Best practice: Solution 1 + Solution 2 hybrid. Each service produces with origin-service header. DLQ partitions by origin-service (key = origin-service). Replay consumer subscribes to global DLQ, filters by origin, routes accordingly.
Production at Amazon: AWS uses origin headers + metadata. DLQ messages include (origin-service, original-topic, error-code, timestamp). Automated routing determines which team should handle the replay.
  Follow-up: If origin-service header is missing (old message format), how do you handle backward compatibility? Should you infer origin from the message content or require header?

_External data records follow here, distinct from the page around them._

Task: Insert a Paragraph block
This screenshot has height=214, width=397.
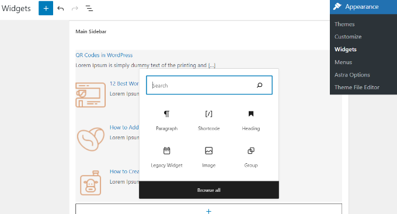Action: [166, 120]
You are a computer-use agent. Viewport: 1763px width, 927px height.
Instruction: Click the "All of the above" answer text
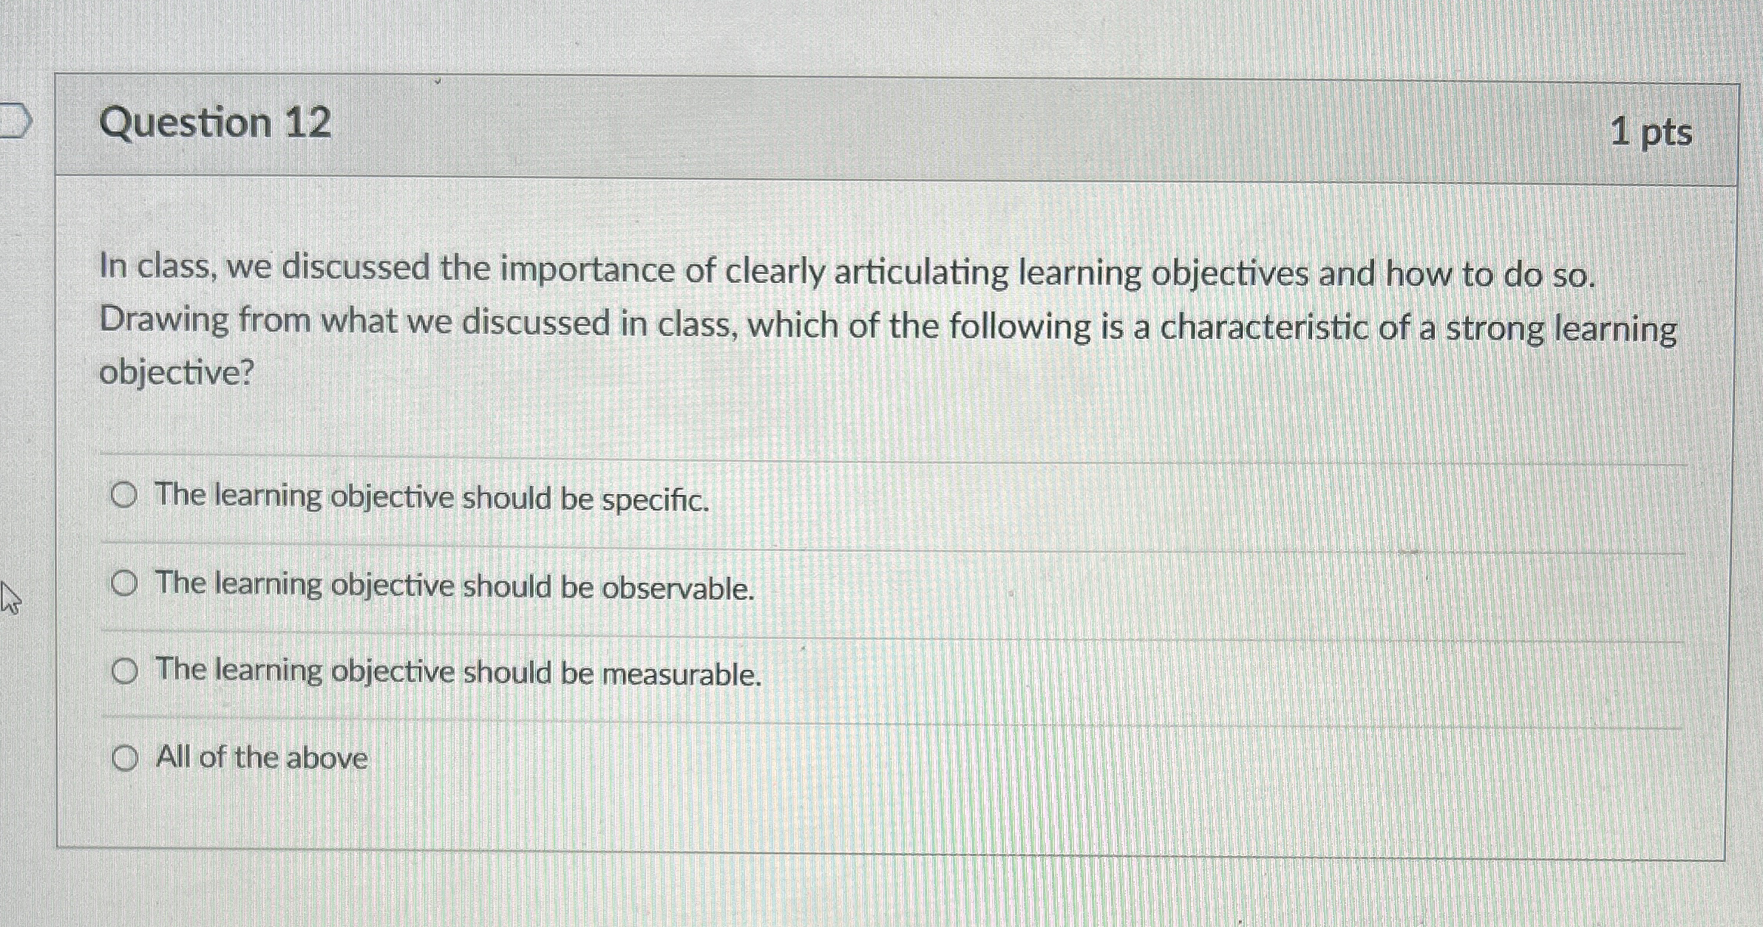point(260,758)
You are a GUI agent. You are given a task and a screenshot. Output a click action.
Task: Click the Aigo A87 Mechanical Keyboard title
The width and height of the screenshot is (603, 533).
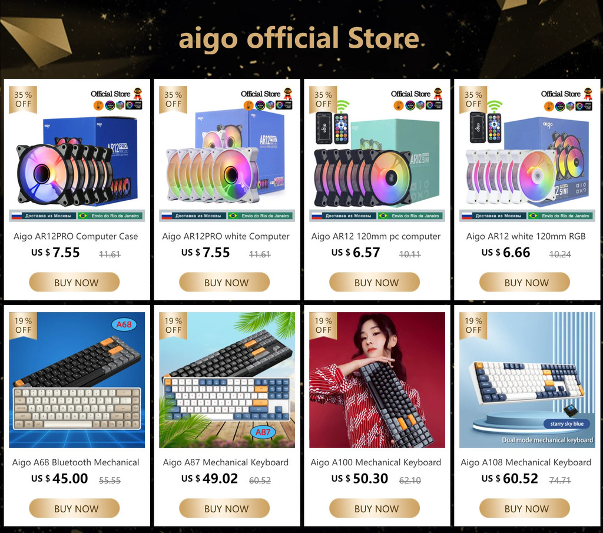(x=226, y=462)
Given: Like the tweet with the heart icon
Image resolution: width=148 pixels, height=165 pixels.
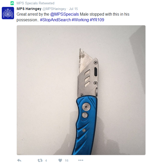Looking at the screenshot, I should [60, 160].
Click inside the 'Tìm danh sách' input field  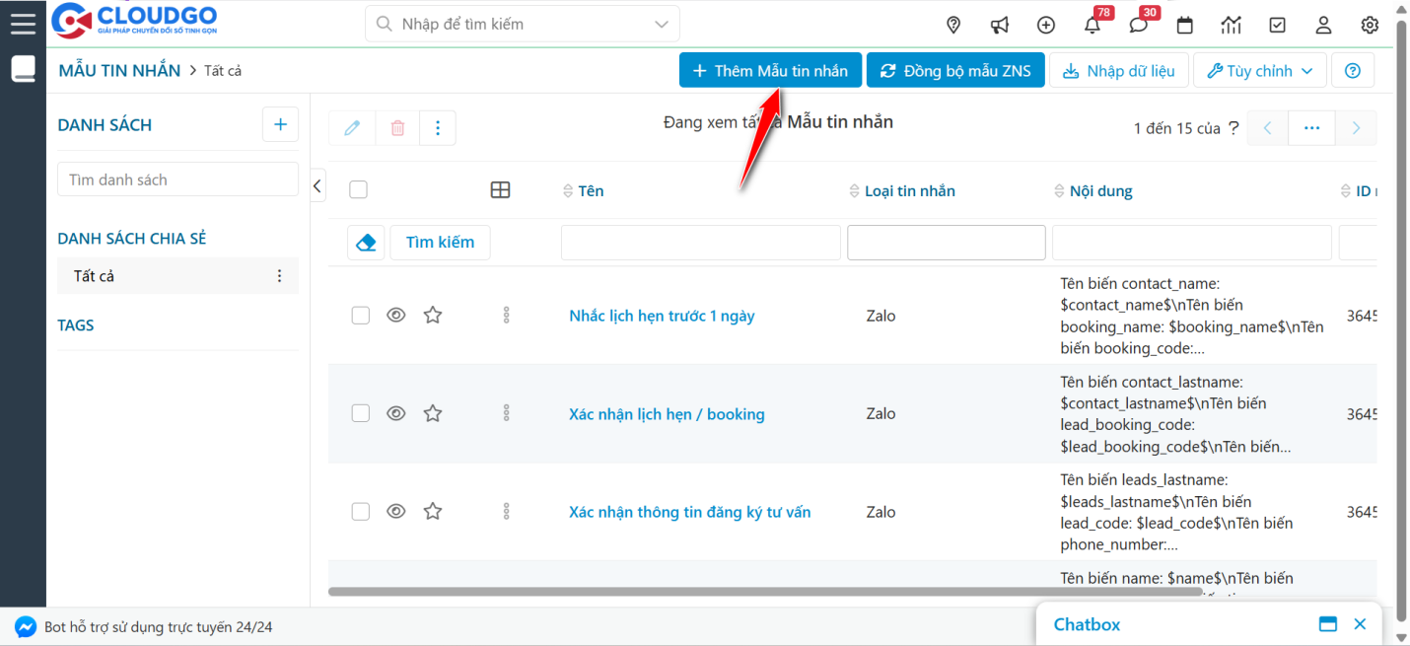177,179
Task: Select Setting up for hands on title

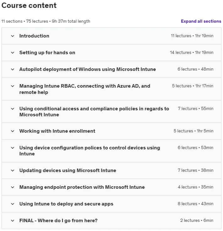Action: pyautogui.click(x=47, y=53)
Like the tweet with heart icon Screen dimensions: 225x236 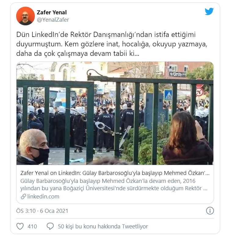coord(20,226)
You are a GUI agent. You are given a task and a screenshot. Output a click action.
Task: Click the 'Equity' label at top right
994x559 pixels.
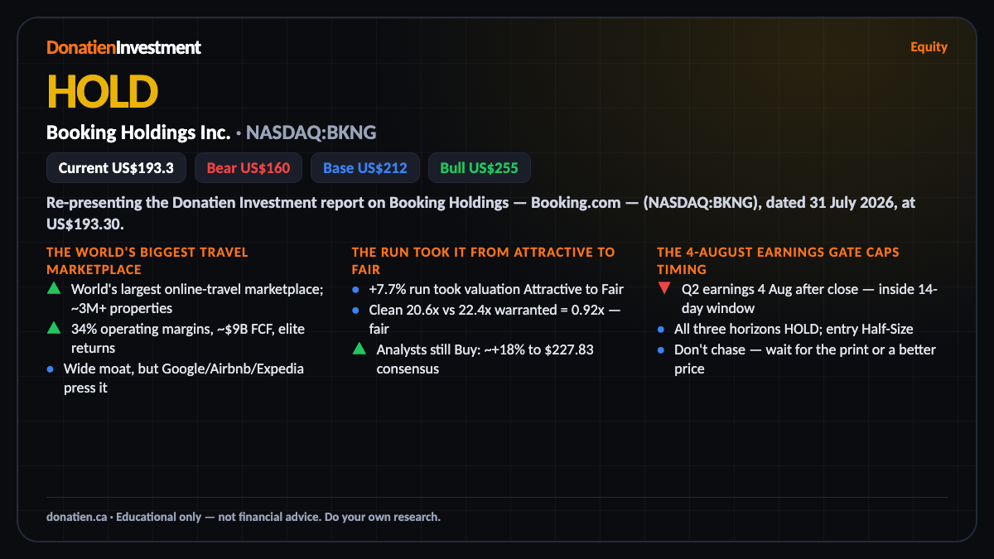pyautogui.click(x=929, y=46)
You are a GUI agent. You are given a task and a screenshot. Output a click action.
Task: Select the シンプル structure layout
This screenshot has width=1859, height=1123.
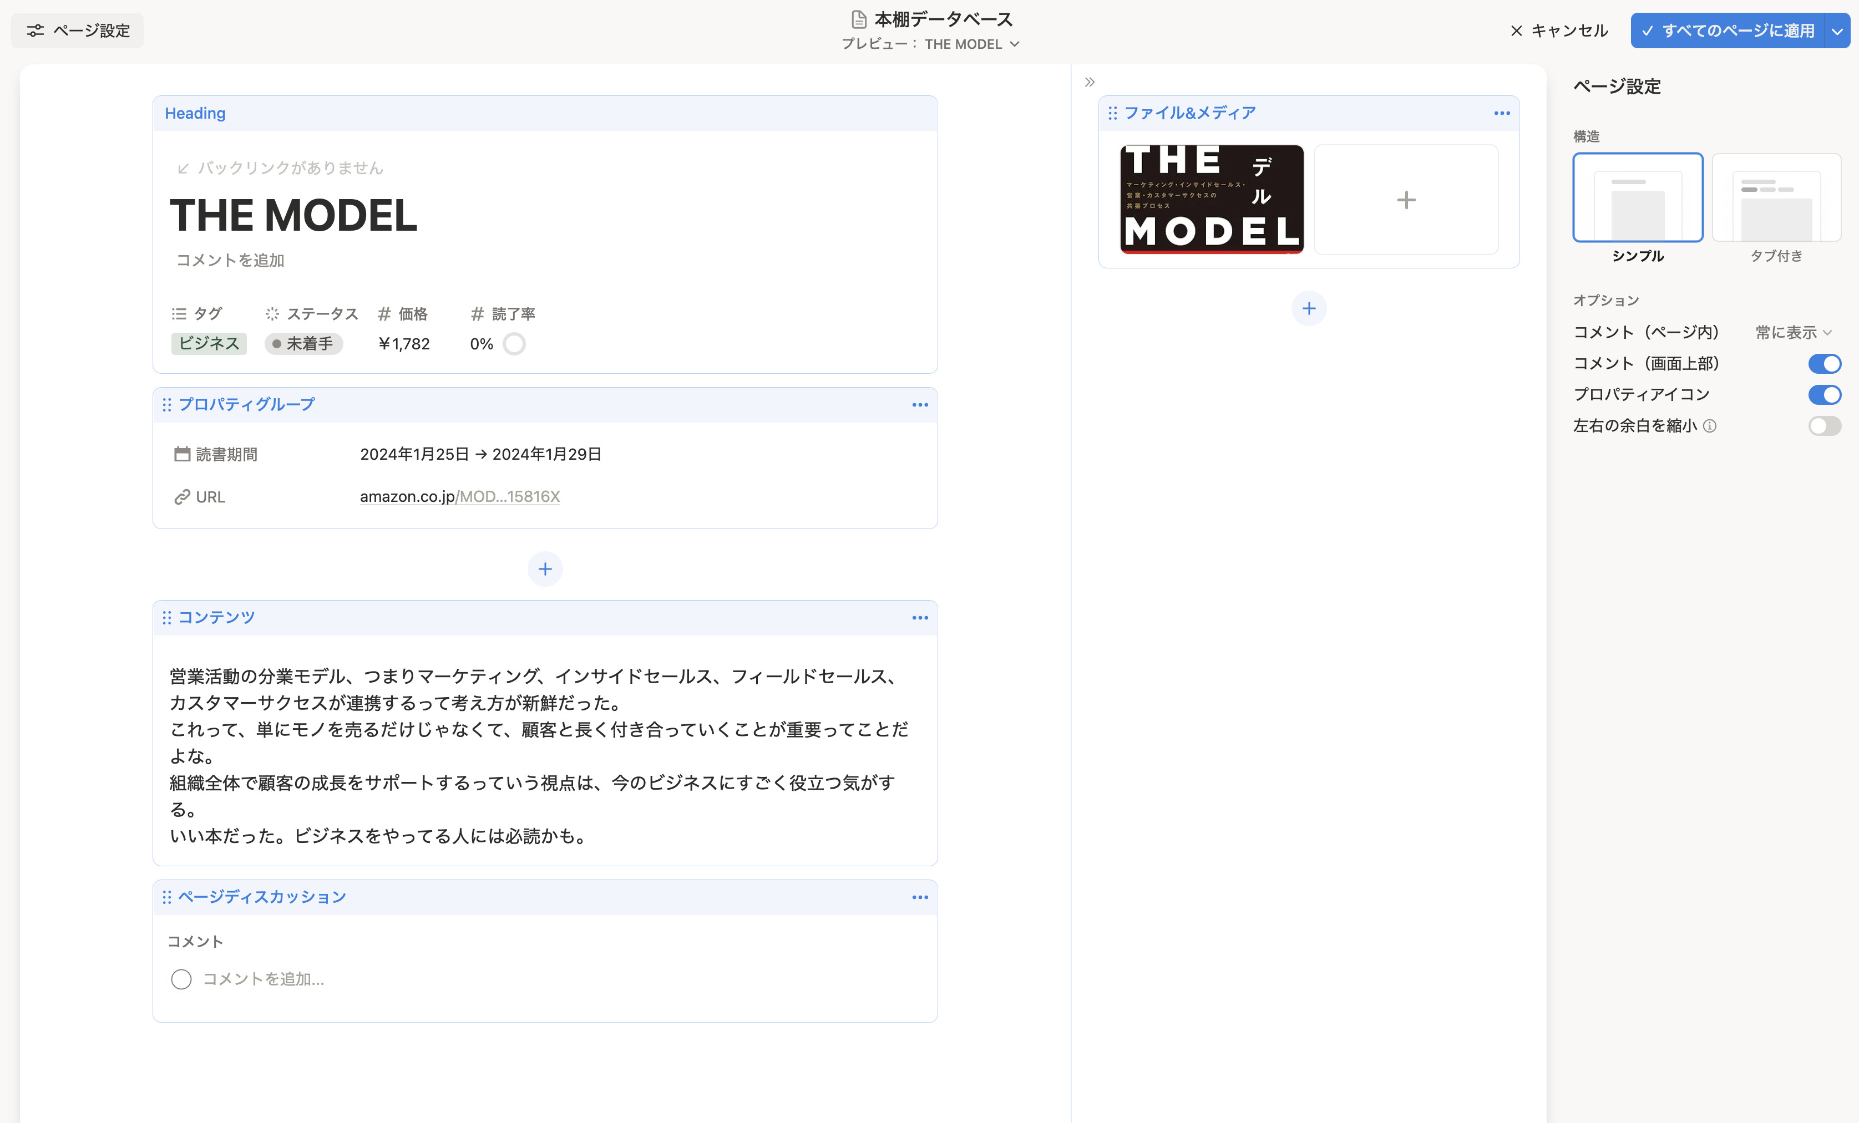[1637, 198]
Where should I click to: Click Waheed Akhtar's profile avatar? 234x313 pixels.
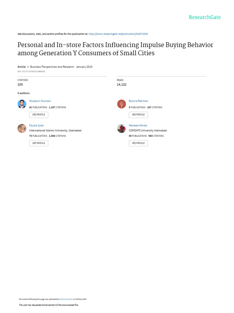click(x=122, y=128)
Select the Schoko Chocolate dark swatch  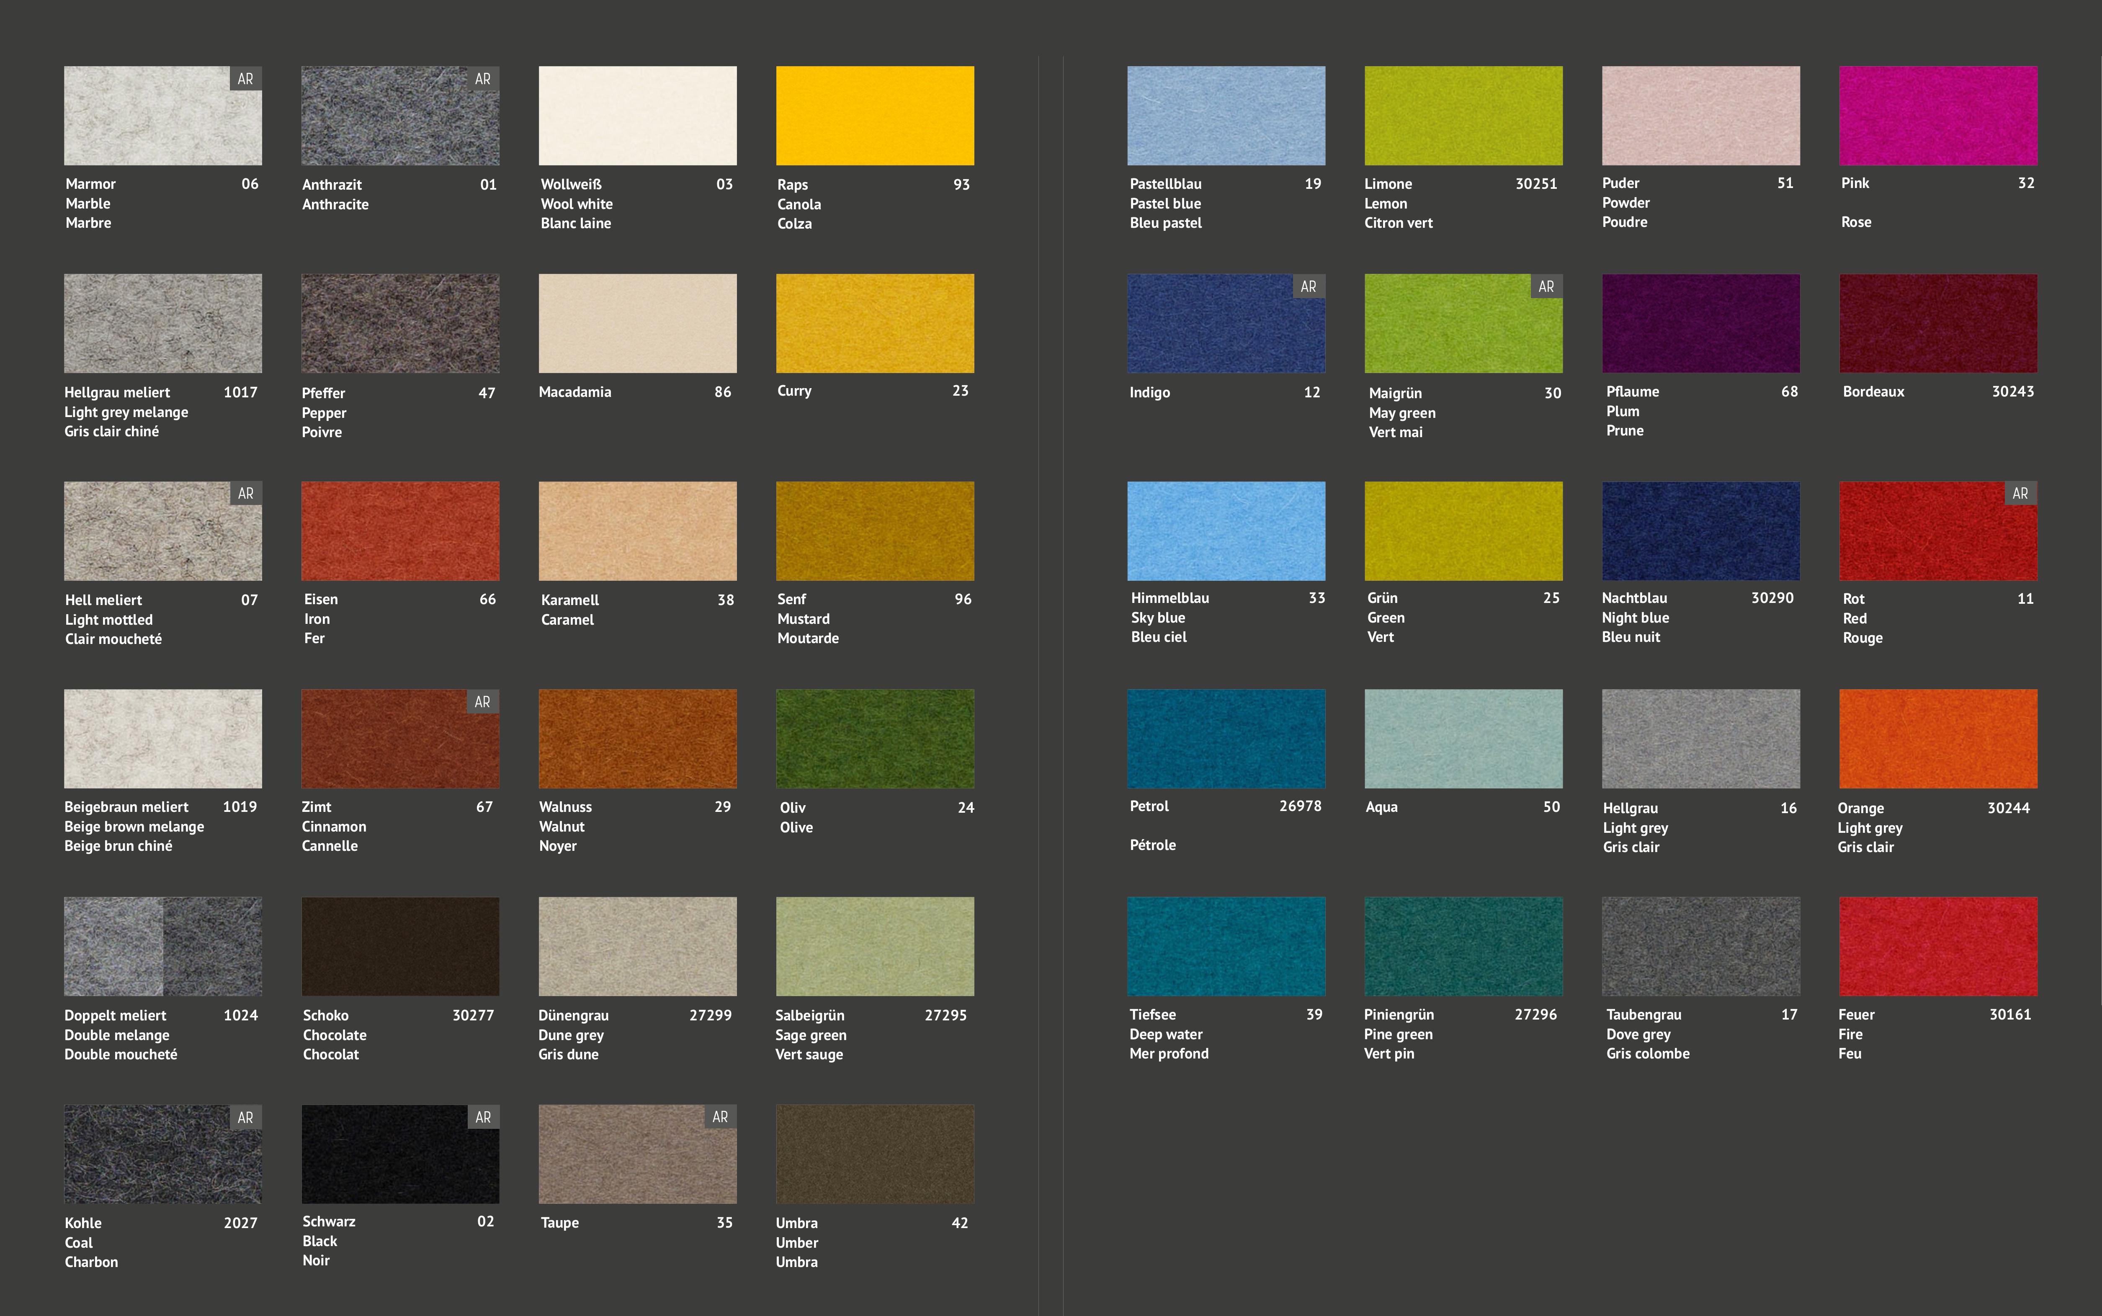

  Your consumer processes payment messages. Poison pill message causes consumer to crash. You fix the bug and restart the consumer. It immediately re-encounters the same poison pill and crashes again. Design a mechanism to skip poison pills after N failures.
  Auto-skip pattern: Implement a "skip after N errors" mechanism. Track (topic, partition, offset, error-count) in a state store (RocksDB, cache, database). If same message fails N times, skip it (commit offset without processing) and send to DLQ.
Implementation:
Map<String, Integer> failureMap = new HashMap<>(); // key = "topic-partition-offset", value = error_count
String key = record.topic() + "-" + record.partition() + "-" + record.offset();
try {
  processMessage(record);
  failureMap.remove(key); // Success, clear failure count
} catch (Exception e) {
  int count = failureMap.getOrDefault(key, 0) + 1;
  if (count >= 3) {
    producer.send("payments-dlq", record); // Auto-skip to DLQ
    failureMap.remove(key);
  } else {
    failureMap.put(key, count);
    throw e; // Re-throw, consumer will retry on next poll
  }
}
Persistence: If consumer restarts, failure map is lost. To persist: store in a compacted state topic (offset-store). Every failure increment persists. On restart, replay state topic to rebuild failure map.
Trade-off: After skipping a poison pill, it's gone forever (sent to DLQ). If the bug is later fixed, the message isn't replayed automatically. Solution: DLQ retention is infinite (or very long), engineers can manually replay.
Production at Stripe: Payment processor uses skip-after-3 pattern. Prevents cascading failures. 99.9% of poison pills are skipped after 3 failures; only 0.1% require manual investigation.
  Follow-up: If you set N too low (N=1), every transient error sends to DLQ. If N too high (N=10), consumer stays crashed for long. How do you choose N dynamically based on error type?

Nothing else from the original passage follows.